As they walked to the farm stand, she gave Ivy the names of people who knew Corinne and Luke, as well as tips on approaching them.

“Corinne’s gran thought she could do no wrong, but she also had a huge soft spot for Luke. Corinne’s mother is a real head case—used to compete with Corinne, dressed like she was a teenager. The stepfather’s name is Hank Tynan. He works for a sedan service—picks up executive types and drives them places. If you talk to him, do it when other people are around. He has a temper. Corinne told Luke that her stepfather used to hit her. She could have been making it up, but even before I heard that, I didn’t trust the man. There’s something about the way he looks at you. He and Luke never got along.”

“Thanks for the heads-up.”

Before parting, they exchanged contact information.

“One more thing,” Alicia called, after Ivy had already started across the lot to her car.

Ivy turned around. When Alicia didn’t continue, Ivy walked back to her.

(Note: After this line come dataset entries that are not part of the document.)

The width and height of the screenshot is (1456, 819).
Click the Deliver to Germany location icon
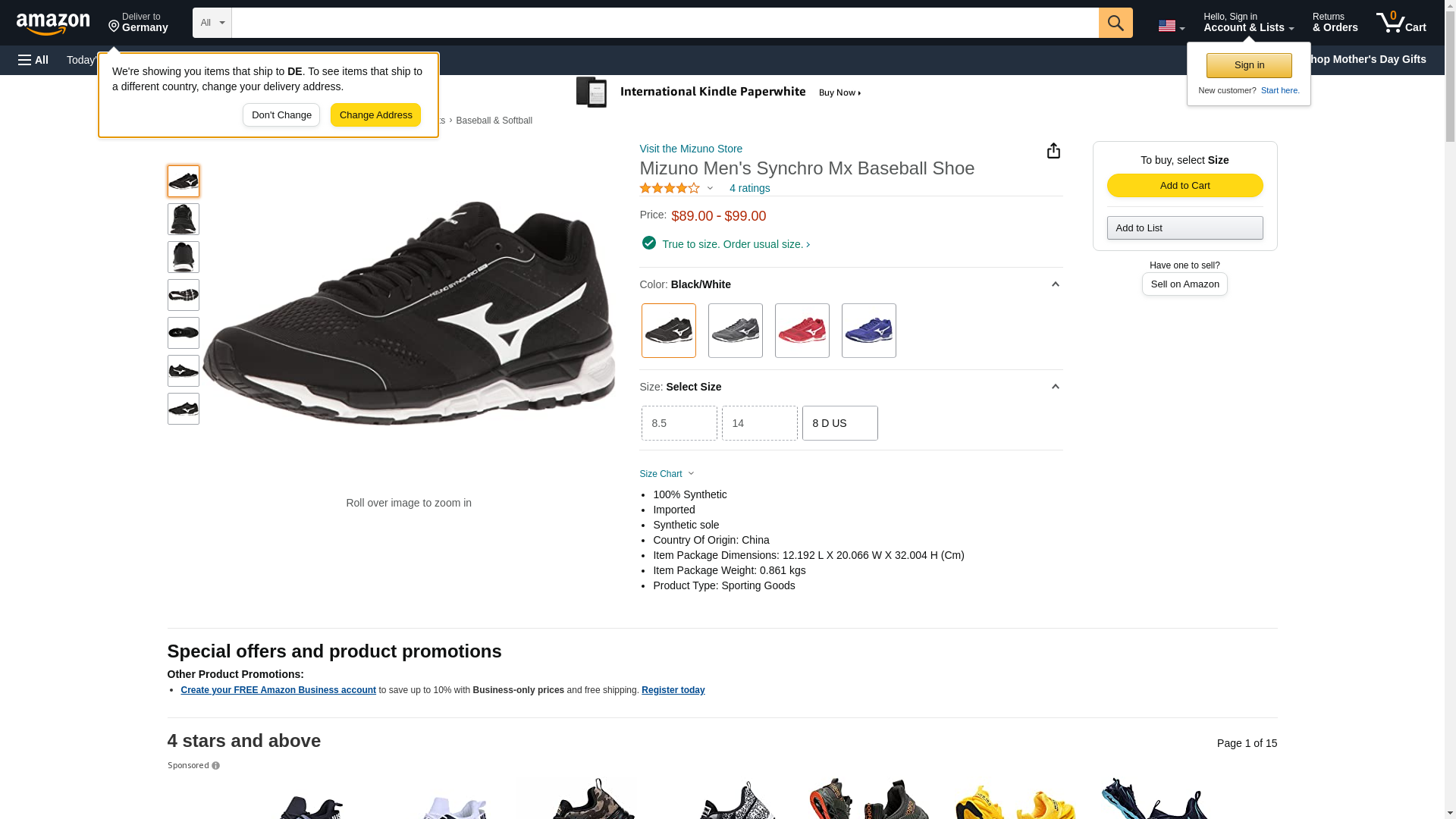[115, 27]

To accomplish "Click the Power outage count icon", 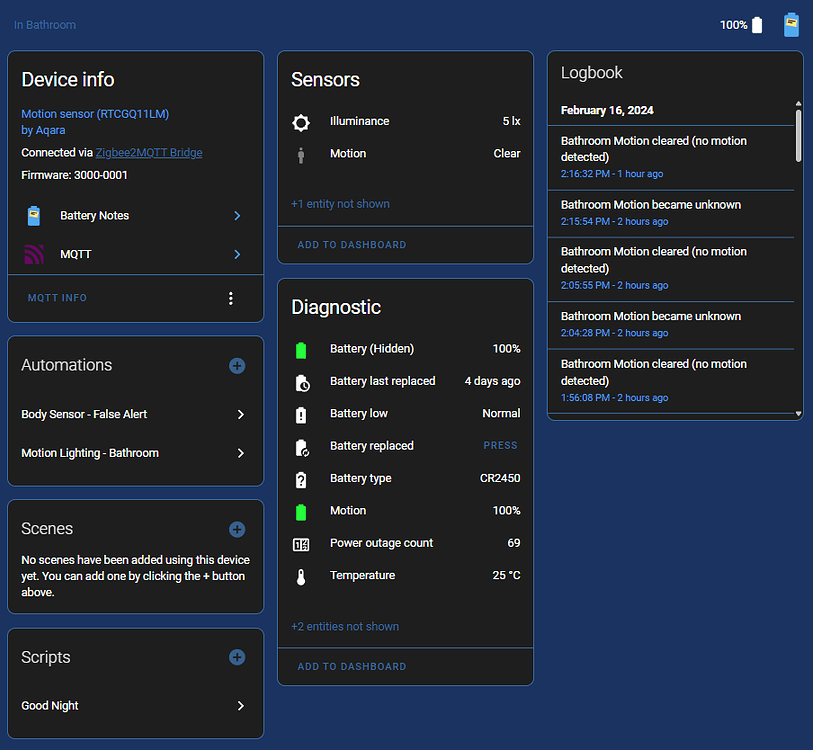I will click(303, 543).
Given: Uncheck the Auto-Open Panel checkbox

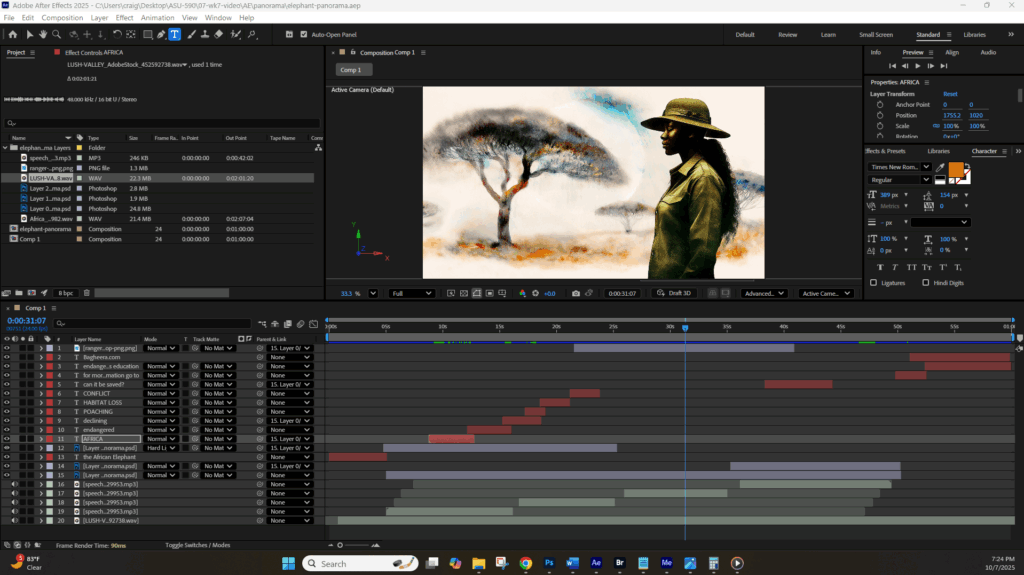Looking at the screenshot, I should pos(304,34).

“If you talk to Luke, would you tell him I’d like to see him?” Alicia asked.

Ivy hesitated.

“Just one more time,” Alicia said quietly, her eyes pleading with Ivy. “Just one more time.”

Fifteen

TRISTAN LAY BACK ALONG THE LENGTH OF THE PEW
, hands behind his head, staring upward, his eyes tracing the gothic lines of the church’s ceiling. The voices he’d heard at dawn had stopped after he had called to Lacey and prayed. But he had a bad feeling it wasn’t as easy as that.

He looked at his watch, now fastened securely around his wrist. Four ten p.m. It had been almost twelve hours since he’d called to Lacey, and she still hadn’t come. For a moment he worried that something bad had happened to her. Then he worried that she’d miraculously accomplished
her mission and gone on to the Light without saying good-bye.

“Stop sighing.”

At the sound of her voice, Tristan quickly sat up.

Lacey, in the traditional pose of Buddha, wearing a rosary necklace, earlocks, and kufi, gazed back at him from the front of the church.

“Interdenominational,” she said. “What do you think?”

“Impressive.”

She studied him for a long minute, then unfolded her legs and jumped to her feet. “You’re not grouchy, are you? I came as soon as I could.”

He stood up slowly. “It’s no big deal.”

She walked closer, peering up into his face. “Oh, really.
Lacey, Lacey, I need you!
I was sure that was you sounding totally desperate, but I guess I’d better check on my other clients.” She faded to a purple mist and drifted past him.

“Lacey, wait! I do need you. . . . I’m . . . kind of on edge.”